_The task_
Working from the entries below, give again each line from the first through the one containing "Task: Click the Canary Black title text", exactly and with nothing else.

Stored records

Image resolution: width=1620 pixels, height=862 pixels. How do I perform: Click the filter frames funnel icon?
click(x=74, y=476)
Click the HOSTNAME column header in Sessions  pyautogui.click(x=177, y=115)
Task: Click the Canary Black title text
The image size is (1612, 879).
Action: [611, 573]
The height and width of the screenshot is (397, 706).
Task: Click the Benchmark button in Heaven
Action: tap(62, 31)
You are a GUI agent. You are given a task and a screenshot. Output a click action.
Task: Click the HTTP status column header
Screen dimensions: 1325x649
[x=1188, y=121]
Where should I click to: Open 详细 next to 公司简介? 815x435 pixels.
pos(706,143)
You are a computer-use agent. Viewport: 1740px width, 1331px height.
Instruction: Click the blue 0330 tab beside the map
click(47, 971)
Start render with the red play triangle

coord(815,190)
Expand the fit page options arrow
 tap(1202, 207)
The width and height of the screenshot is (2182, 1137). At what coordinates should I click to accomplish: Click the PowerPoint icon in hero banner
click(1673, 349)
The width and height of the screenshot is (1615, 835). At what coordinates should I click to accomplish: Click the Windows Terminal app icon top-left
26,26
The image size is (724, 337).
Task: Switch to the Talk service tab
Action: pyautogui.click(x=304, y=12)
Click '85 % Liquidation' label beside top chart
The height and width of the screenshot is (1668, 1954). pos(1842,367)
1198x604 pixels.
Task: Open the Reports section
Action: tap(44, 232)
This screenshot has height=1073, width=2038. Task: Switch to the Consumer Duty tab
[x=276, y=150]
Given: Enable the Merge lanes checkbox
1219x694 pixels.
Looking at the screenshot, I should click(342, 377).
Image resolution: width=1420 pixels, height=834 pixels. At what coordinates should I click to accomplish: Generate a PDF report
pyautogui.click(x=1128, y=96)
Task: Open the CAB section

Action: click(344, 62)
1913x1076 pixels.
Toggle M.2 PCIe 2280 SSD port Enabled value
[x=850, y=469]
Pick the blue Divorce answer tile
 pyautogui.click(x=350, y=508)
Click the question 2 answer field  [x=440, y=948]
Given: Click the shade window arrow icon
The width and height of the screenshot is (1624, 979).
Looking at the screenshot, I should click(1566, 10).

_Response_
Image resolution: width=1620 pixels, height=862 pixels. How do I perform: Click the filter frames funnel icon?
click(x=74, y=476)
Click the HOSTNAME column header in Sessions  pyautogui.click(x=177, y=115)
Task: Click the Canary Black title text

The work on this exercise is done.